Artificial Intelligence and User Experience
While it’s not perceived as a problem, a limitation on user experience design is that it is an optimization of competing interests to seek the most palatable solution for potential users. We see this a growing limitation of our technology to adapt to who we are, and more importantly, how we’re feeling when we use a device or an app. So long as UX is static, our interactions with technology will be limited.
In the next twenty years, we expect to see these limitation lifted; where the technology we use adapts to our behavior and our personality. Our technology will not only learn from our past, much the way that Big Data makes predictions on what we’ll buy, what we want to listen and watch, but will be able to detect our emotional state and physical condition, allowing the interface design to adapt to our immediate condition.
What we see is that technology will be able to connect humans and machines in a “smart” way, to improve the user experience holistically. With that said there are always emotions we have to deal with which in turn affects our daily experience. As a user we always have a user experience by using technology. Either we drink coffee, play a game or use an app on our smartphones; by the end of the day we want satisfaction from having a good experience which in turn makes us happy.
How do we detect emotions?
As a foundation we have basic emotions such as happiness, sadness or anger. All three are relatively easy to detect by human beings and is he foundation in our daily lives to relate to others. To detect these on a smartphone is a much harder challenge because you can’t simply inquire about the user’s state of mind, as the result would be subjective.
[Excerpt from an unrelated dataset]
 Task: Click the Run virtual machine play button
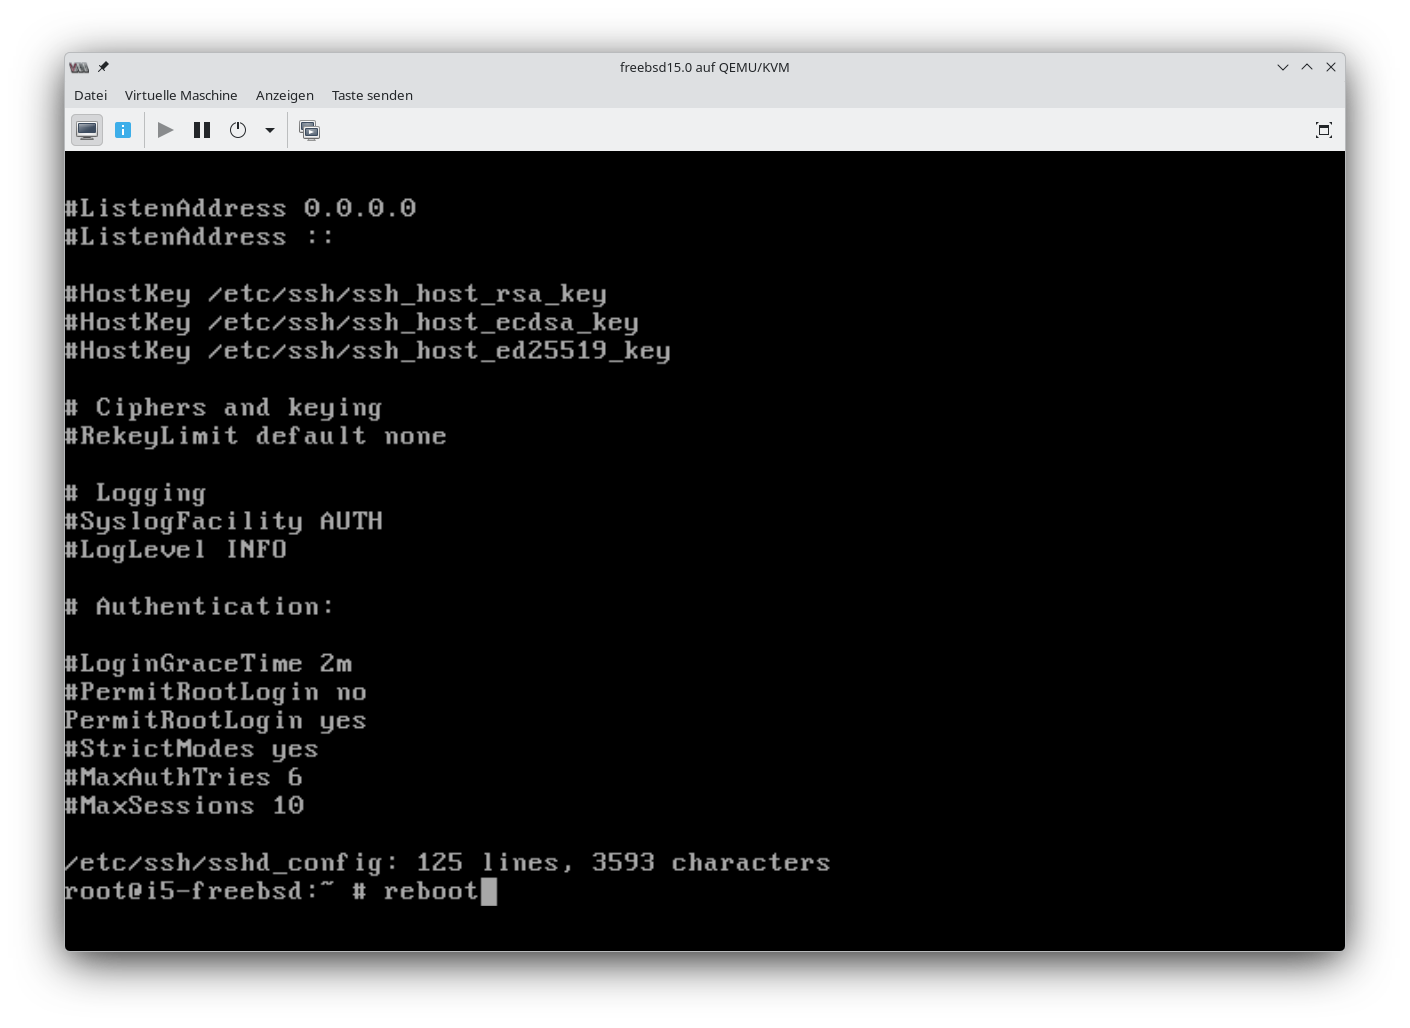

As presently seen and expected in the future the power of smartphones to collect necessary data which can be processed into accurate emotions will be enormous. Modern smartphones are already equipped with several sensors allowing us to record and store sound, motion, pictures and light intensity. By bringing this data into context with our bodies we are able to identify emotions which are different than our status quo. A faster gesture, a louder voice, and even a different mimic than usual can signal that a user is in an angry mood. Based on this we might deliver different designs to calibrate the user experience individually based on his or her current state of mind.
Possible use cases
A basic scenario looks like this: the smartphone detects a user’s emotion and warns him or her not to perform a particular action to avoid potential harm to others because research has proven that driving while angry can be dangerous. Recommendations based on changes in an emotional state, if relied upon too heavily by users, can have the downfall as a user can become overly dependent on them, but for the intial phase of this technology such examples are necessary to begin to refine their accuracy.
Let’s examine a few potential scenarios that would be easily buildable using today’s existing applications
1. Customer Satisfaction
A happy and satisfied customer is more likely to come back and use services again than an unsatisfied customer. A call center is already using voice recognition in order to detect an angry customer who might cause problems. What about smartphone users who have missed a connecting flight? They may be angry and want to check their smartphone for the next flight or just complain about the waste of time waiting at the airport. Imagine a user who engages an app that has the ability to detect his or her emotional state and can provide the right design which helps to generate a positive user experience. He or she is then more likely to remember the positive turn of the situation and walk away feeling satisfied.
2. Buying Decisions
People’s purchasing behavior can be influenced by their emotional state. Many products directly target consumers in a certain mood as they are actually developed to arouse that mood. Other products or services, on the other hand, would not be considered for purchase based on a conflicting state of mind of a product and the intended emotional the product or service is designed to create. If a smartphone is able to detect emotions it can offer the right product for the fitting state of mind of the user which would increase customer satisfaction in online shops by actually directing users in a physical space.
The intent of storytelling is to arouse certain emotions that increases the likelihood of a consumer to make a purchase. The question of what story is fitting to which user’s emotions is one that will be addressed in the future. Can a smartphone in the future recognize a user’s emotions well enough to direct ads using the right ‚story’ to him or her to ensure the best fit, thus the strongest interest in a product or service and to enjoy a positive User Experience?
Which movie do you want to watch? You may have no idea but you can describe your mood precisely. If your TV would have the ability to detect your emotions it might also offer you recommendations for the fitting movies for you that you would have interest in watching with your current state of mind. This would also be applicable for any music or other streaming service that provides recommendations to users.